Passage to read:
Following are a few examples of what should / should not be on your initial application form. These are general guidelines and do not cover every category of inquiry. Consult your employment attorney to be sure that all applicable federal, state, county, and local laws and regulations are reflected in your application form. Make sure that your application is available and accessible to people with disabilities, people without internet access, and, in some cases, non- or limited-English speakers. (Editor’s note: As of this writing, there are no laws protecting the undead in the workplace)
Race, gender, age, religion, ethnic background, appearance, citizenship: These have been off-limits for some time. Information needed for affirmative action programs or other tracking requirement should be gathered on a separate form. Many jurisdictions now include sexual orientation as a protected characteristic. Ask about legal ability to work rather than citizenship or immigration status.
Health, injuries, and disability: Inquire only about the ability to perform the essential functions of the position with or without reasonable accommodation. Don’t ask about specific conditions, diagnoses, genetics, or treatment information. Histories of illnesses, injuries, or workers’ comp claims are also unacceptable.
Criminal history: The EEOC takes the position that criminal history information should not be an issue unless the position is safety or security sensitive. Many states, including Illinois, have passed laws limiting inquiries in this area.
Drugs and tobacco: You can ask an applicant to consent to following your workplace drug and alcohol policy but don’t ask about particular habits. Some states (such as Missouri) have laws that protect an employee’s right to use tobacco outside the workplace. Others (such as Illinois) protect those who are registered medical marijuana users.
Social Security number: Get social security numbers from employees, not applicants. They serve no purpose in the application process and you become responsible for protecting that information from theft or misuse.

Recorded data:
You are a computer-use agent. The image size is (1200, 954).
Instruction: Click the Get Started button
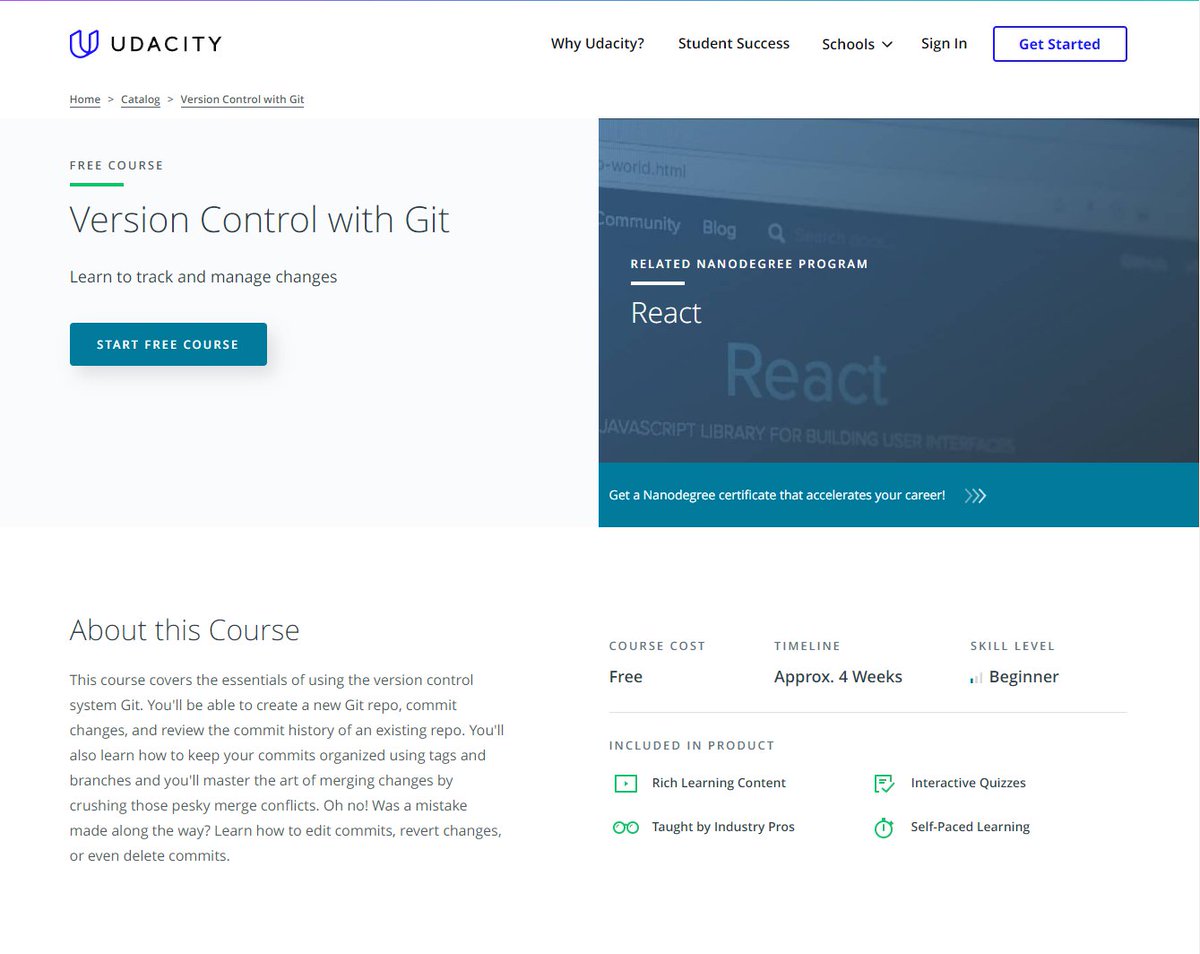[1059, 44]
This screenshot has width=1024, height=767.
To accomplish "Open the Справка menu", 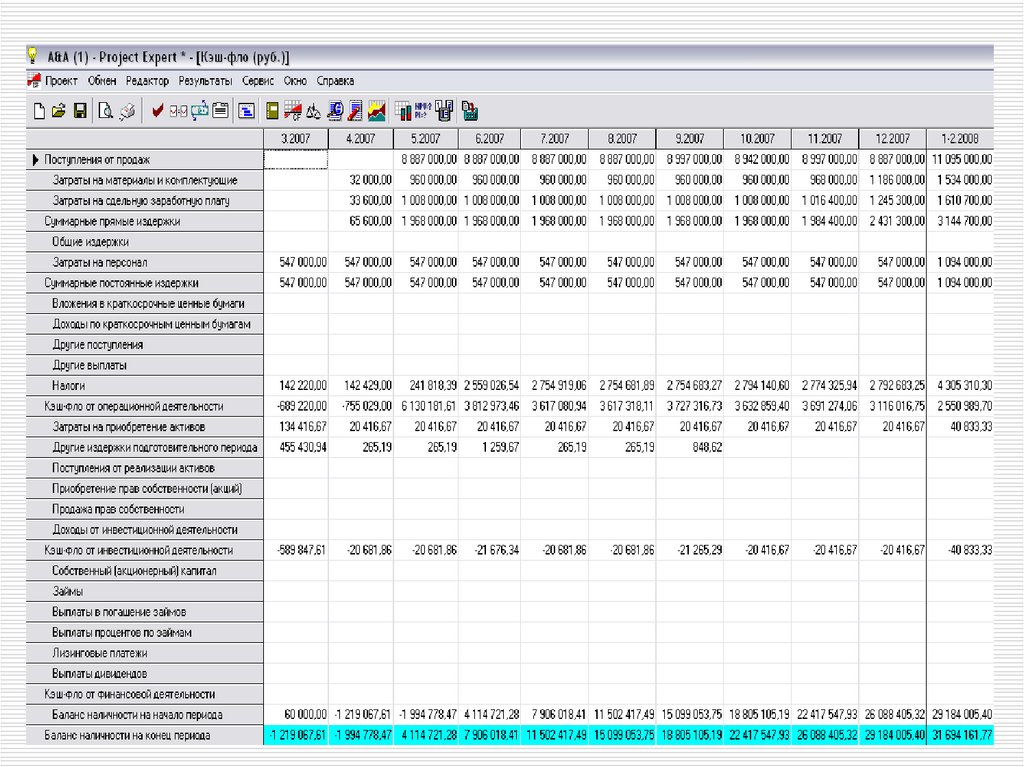I will click(x=335, y=81).
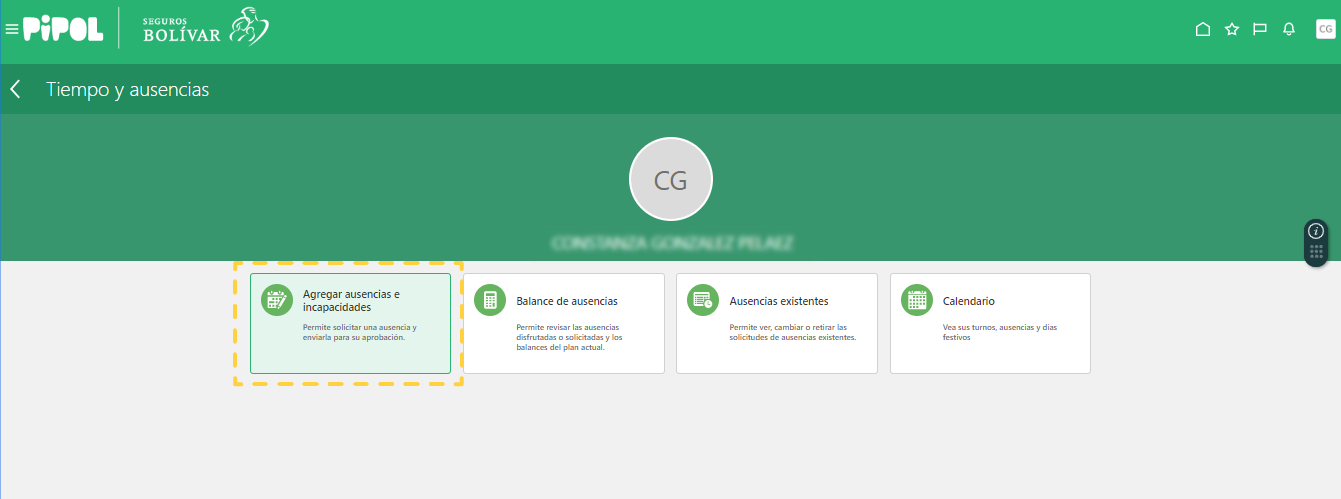Open the CG user menu in header
Viewport: 1341px width, 499px height.
pos(1325,30)
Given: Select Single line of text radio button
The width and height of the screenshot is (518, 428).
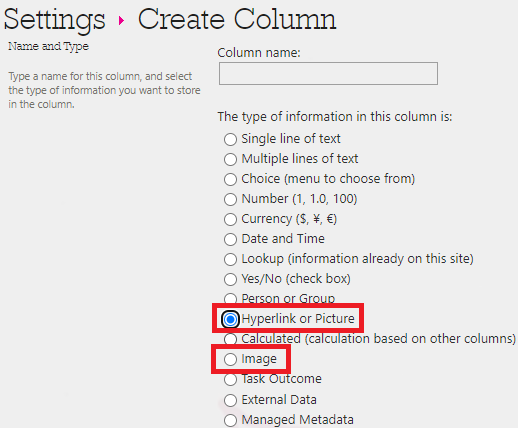Looking at the screenshot, I should click(230, 139).
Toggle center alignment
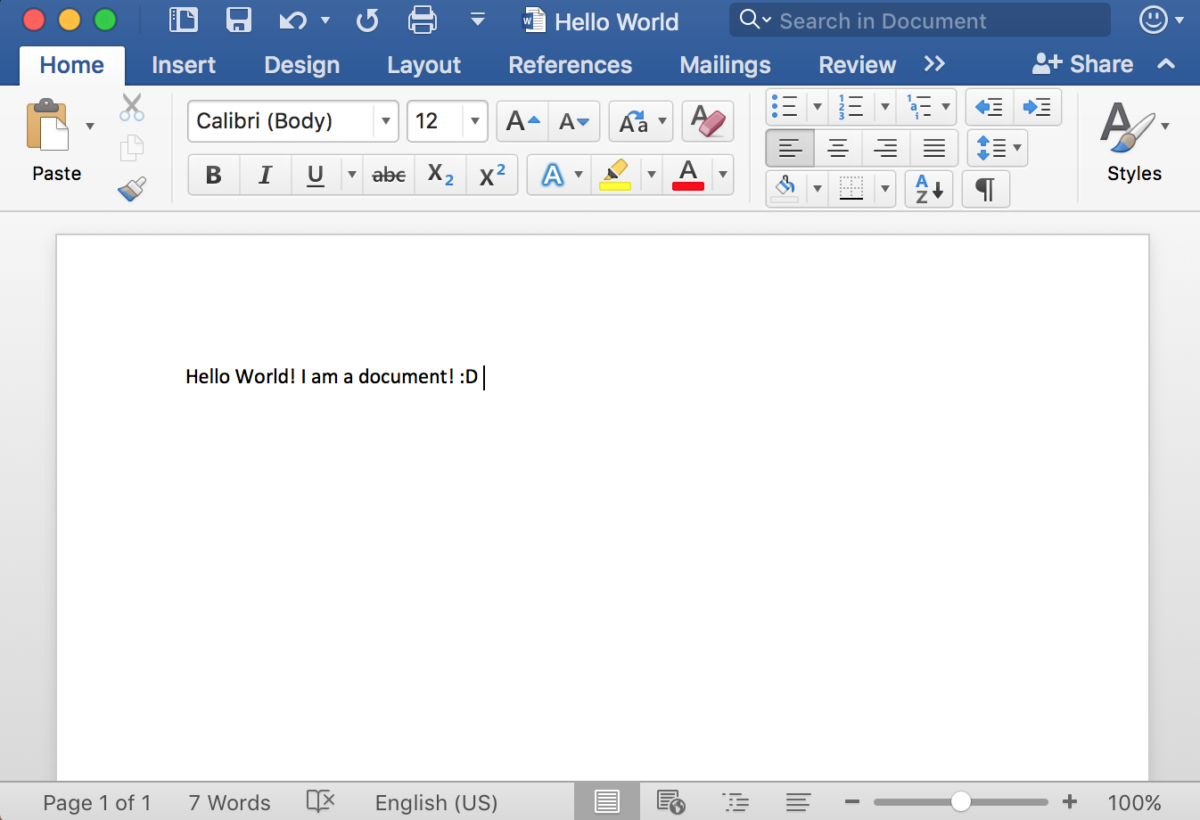The image size is (1200, 820). pos(838,148)
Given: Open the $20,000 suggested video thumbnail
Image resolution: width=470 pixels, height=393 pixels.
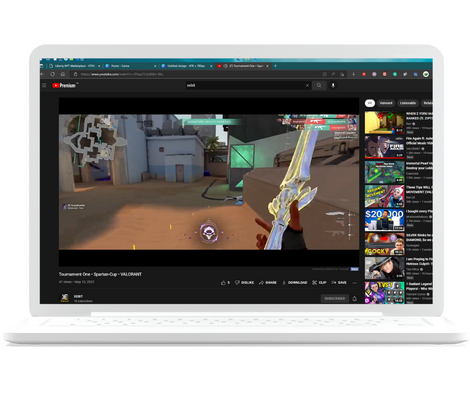Looking at the screenshot, I should coord(384,220).
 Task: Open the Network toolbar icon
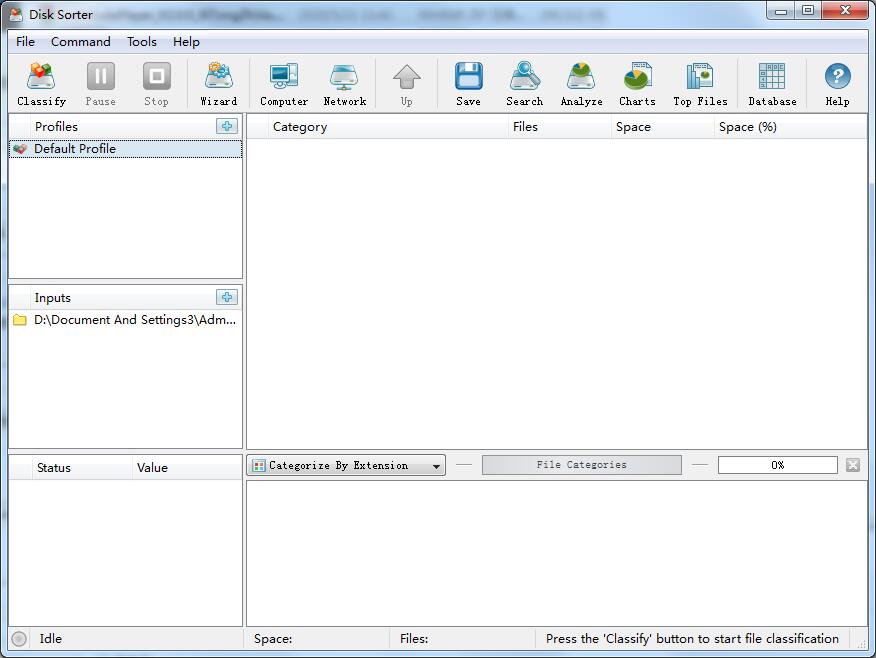tap(344, 84)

Activities:
1 > In the passage on job application forms, from whom should Social Security numbers be collected?
2 > Reproduce the passage on job application forms word for word from "Criminal history: The" to "medical marijuana users.".

Answers by task:
1 > From employees, not applicants.

2 >
Criminal history: The EEOC takes the position that criminal history information should not be an issue unless the position is safety or security sensitive. Many states, including Illinois, have passed laws limiting inquiries in this area.
Drugs and tobacco: You can ask an applicant to consent to following your workplace drug and alcohol policy but don’t ask about particular habits. Some states (such as Missouri) have laws that protect an employee’s right to use tobacco outside the workplace. Others (such as Illinois) protect those who are registered medical marijuana users.